• _DOCUMENT SECTION_:
The concept of the proposed approach is illustrated by Figure 1, where gaze and speech are used to determine the appropriate stiffness configuration for the remote robot. This is done in a natural manner without diverting their visual attention from the teleoperation task. Through the operator’s speech and gaze inputs, the VLM ellipsoid generator defines the stiffness ellipsoid for the given physical interaction. The visio-verbal teleimpedance interface was designed to enable hands-free adjustment of the orientation and shape of the 3D translational stiffness ellipsoid. This means that the human operator can use their hands exclusively to control the motion of the remote robot in real-time through a haptic device.

While we use a haptic device to command the motion, one could instead use alternative interfaces for motion commanding. For example, a depth camera can detect operator motion and is cheaper and less complex, but it is less precise and cannot provide force feedback. A haptic device can measure human arm motion precisely via encoders and can provide feedback about the forces that are felt by the remote robot, which can help with telepresence. The force feedback can be optionally turned off if there may be a delicate operation where force feedback-related instabilities might cause issues.

To achieve the stiffness generation, the interface captures a snapshot of the teleoperation scene after the operator says “capture”, overlaying a red circle to indicate the operator’s gaze estimate. Afterwards, the system processes the operator’s verbal commands regarding their intention. The verbal interactions are processed through a speech-to-text module. The VLM then interprets these multimodal inputs to generate an updated stiffness matrix, which is applied directly to the remote robot. The advantage of additional gaze input to the VLM is to reduce the amount of speech needed to indicate the operator’s intention. To facilitate verification, the system provides immediate feedback through both verbal confirmation and real-time visualisation of the updated stiffness ellipsoid, ensuring that adjustments align with the operator’s intent.

2.1 Design requirements

Based on the discussed aspects in the introduction and analysis of related work (Peternel and Ajoudani, 2022), we formulated a set of design requirements to guide the development of the novel visio-verbal teleimpedance command interface. These requirements aim to address existing challenges and prioritise a human-centric design. The requirements are as follows:

1. Combine gaze tracking with verbal interaction for robot stiffness matrix generation.

2. Enable control of full 3D stiffness ellipsoid.

3. Minimise visual distractions to ensure the operator’s uninterrupted focus on the task.

4. Minimal setting up and calibration procedures.

5. Avoid the neuromechanical coupling effect between the commended stiffness and force feedback.

To incorporate R1, the system follows a human-in-the-loop shared control paradigm, where the VLM assists in shaping and directing the stiffness ellipsoid, while still allowing the operator to refine its final configuration via voice commands. The system integrates a VLM to interpret high-level semantic inputs and gaze-based contextual awareness to quickly interpret what the operator is talking about in the remote scene. This provides a good middle ground between manual and autonomous variable impedance control. Using interpreted context from the speech and gaze, the system can generate a 3D stiffness ellipsoid to fit the given interaction in a specific task phase, thus achieving R2.

The combination of gaze and speech inputs with real-time multimodal processing simplifies stiffness modulation by eliminating the need for physical input devices. For instance, the teleimpedance interface that forms ellipsoids on a touchscreen allows for the generation of a 3D stiffness ellipsoid. However, this approach can distract the operator from the task at hand. In contrast, the proposed interface enables the operator to maintain focus on the task while an eye tracker monitors their gaze in the remote scene, thus achieving R3.

• _RECORD EXCERPTS_:
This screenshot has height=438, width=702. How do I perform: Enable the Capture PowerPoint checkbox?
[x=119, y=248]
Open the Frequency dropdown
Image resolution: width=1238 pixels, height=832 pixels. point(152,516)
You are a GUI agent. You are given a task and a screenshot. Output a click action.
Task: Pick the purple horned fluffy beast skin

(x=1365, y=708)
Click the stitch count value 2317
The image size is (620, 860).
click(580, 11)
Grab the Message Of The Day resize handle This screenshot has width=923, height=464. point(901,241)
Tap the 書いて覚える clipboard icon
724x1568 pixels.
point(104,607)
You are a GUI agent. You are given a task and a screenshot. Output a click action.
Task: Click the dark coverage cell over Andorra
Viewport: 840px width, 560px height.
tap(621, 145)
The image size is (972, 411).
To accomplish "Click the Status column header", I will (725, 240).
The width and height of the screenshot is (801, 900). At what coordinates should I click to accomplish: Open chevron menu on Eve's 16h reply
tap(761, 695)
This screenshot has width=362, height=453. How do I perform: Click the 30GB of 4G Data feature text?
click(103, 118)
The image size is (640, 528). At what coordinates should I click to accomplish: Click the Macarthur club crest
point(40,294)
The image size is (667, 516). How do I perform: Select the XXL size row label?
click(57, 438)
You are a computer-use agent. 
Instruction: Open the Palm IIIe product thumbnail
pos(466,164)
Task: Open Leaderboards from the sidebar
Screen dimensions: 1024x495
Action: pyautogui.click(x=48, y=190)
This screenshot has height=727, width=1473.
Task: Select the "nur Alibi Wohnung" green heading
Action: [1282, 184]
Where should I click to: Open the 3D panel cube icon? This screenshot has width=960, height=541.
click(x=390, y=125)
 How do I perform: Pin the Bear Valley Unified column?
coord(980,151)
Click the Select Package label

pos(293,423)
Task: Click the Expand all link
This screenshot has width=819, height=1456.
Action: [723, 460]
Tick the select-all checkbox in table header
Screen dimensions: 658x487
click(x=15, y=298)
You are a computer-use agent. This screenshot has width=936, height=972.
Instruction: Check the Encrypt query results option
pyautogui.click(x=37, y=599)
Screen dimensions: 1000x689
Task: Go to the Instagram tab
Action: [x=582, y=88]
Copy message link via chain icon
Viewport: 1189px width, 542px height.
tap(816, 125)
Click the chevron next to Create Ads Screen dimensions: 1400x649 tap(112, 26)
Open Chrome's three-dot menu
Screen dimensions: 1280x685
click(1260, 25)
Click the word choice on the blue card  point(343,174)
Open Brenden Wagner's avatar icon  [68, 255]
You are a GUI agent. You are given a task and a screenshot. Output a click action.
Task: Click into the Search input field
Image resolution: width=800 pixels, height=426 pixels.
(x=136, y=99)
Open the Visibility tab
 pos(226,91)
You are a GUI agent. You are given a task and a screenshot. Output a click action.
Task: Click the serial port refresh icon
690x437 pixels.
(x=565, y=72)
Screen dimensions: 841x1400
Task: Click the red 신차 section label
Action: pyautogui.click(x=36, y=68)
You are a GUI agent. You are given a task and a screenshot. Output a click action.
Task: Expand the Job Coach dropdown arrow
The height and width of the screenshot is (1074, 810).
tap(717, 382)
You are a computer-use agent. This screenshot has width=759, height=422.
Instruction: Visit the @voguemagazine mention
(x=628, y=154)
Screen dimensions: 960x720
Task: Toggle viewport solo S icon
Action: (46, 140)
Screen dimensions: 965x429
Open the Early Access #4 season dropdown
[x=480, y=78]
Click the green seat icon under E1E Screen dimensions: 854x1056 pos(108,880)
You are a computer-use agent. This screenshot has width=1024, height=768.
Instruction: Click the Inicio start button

• _TASKS TO CARRY OUT_:
**A)** Return, word for word, the part of the teleimpedance interface passage running from "4. Minimal setting" to "thus achieving R2.".
**B)** Resume the passage on the visio-verbal teleimpedance interface, picking up right after its final sentence.

• _ANSWERS IN ORDER_:
**A)**
4. Minimal setting up and calibration procedures.

5. Avoid the neuromechanical coupling effect between the commended stiffness and force feedback.

To incorporate R1, the system follows a human-in-the-loop shared control paradigm, where the VLM assists in shaping and directing the stiffness ellipsoid, while still allowing the operator to refine its final configuration via voice commands. The system integrates a VLM to interpret high-level semantic inputs and gaze-based contextual awareness to quickly interpret what the operator is talking about in the remote scene. This provides a good middle ground between manual and autonomous variable impedance control. Using interpreted context from the speech and gaze, the system can generate a 3D stiffness ellipsoid to fit the given interaction in a specific task phase, thus achieving R2.

**B)**
Since the microphone and eye tracker hardware are easy to use, the setup procedure is very short. Similarly, the calibration for the eye tracker takes only a minute. Therefore, avoiding the use of biosignals, we address R4. Finally, since the voice and gaze are both non-physical variables, there is no neuromechanical coupling effect between the commanded stiffness and force feedback that would result in a temporary loss of control over stiffness. This addresses R5.

2.2 Visio-verbal teleimpedance interface architecture

The primary objective in designing the architecture of the proposed visio-verbal teleimpedance interface is to ensure the seamless integration of all its components while maintaining modularity and interchangeability. This flexibility allows the system to adapt easily to different hardware configurations and future updates. To accomplish this, we adopted a container-based approach, allowing the software modules to operate in isolated environments, whether remotely or locally, while preventing version conflicts. This design minimises the setup time and technical overhead, in line with the requirement for minimal configuration (R4). Figure 2 shows all the containers used in this interface and the connections between them.

Figure 2

Diagram illustrating a robotic control system. It includes components like Graphical User Interface (frontend), Eye Tracker, Gaze Image Publisher (public server), Vision Language Model (API) for stiffness matrix queries, Stiffness Database (private server), Haptic Device, and Remote Robot. Interconnections involve HTTP, HTTPS, and UDP protocols, coordinating tasks such as gaze estimation, remote site snapshots, and stiffness command processing. Each component has specific roles, depicted with images, buttons, and data grids like stiffness matrices.

Figure 2. The diagram shows the container-based software architecture of the visio-verbal teleimpedance interface, emphasising the communication links between the different containers. The Arrows indicate the data flow between these containers, and the blue blocks indicate the information that is passed. The blocks surrounded by a dotted line are not containers.

Some of these containers are responsible for controlling the devices that the operator interacts with, such as the eye tracker, the haptic device or the graphical user interface (GUI). Each device is managed by a different container. The GUI is used for calibration, image capture, audio recording, and device status. It serves as the first point of entry for the operator. All requests from the GUI are sent to the Central Backend, which processes and forwards them to the appropriate destination. The Central Backend manages all the information flow, taking the information from all the services.

On one side, we have the Eye Tracker container that is responsible for connecting to the eye-tracking device, whether through a cable or wirelessly. It manages the short initial eye-tracking calibration process, performs gaze estimation, and overlays the estimated gaze point onto a snapshot of the operator’s view. As a private server, there is also the Stiffness Database that stores and provides generated stiffness matrices and ellipsoids, making them accessible to the Central Backend.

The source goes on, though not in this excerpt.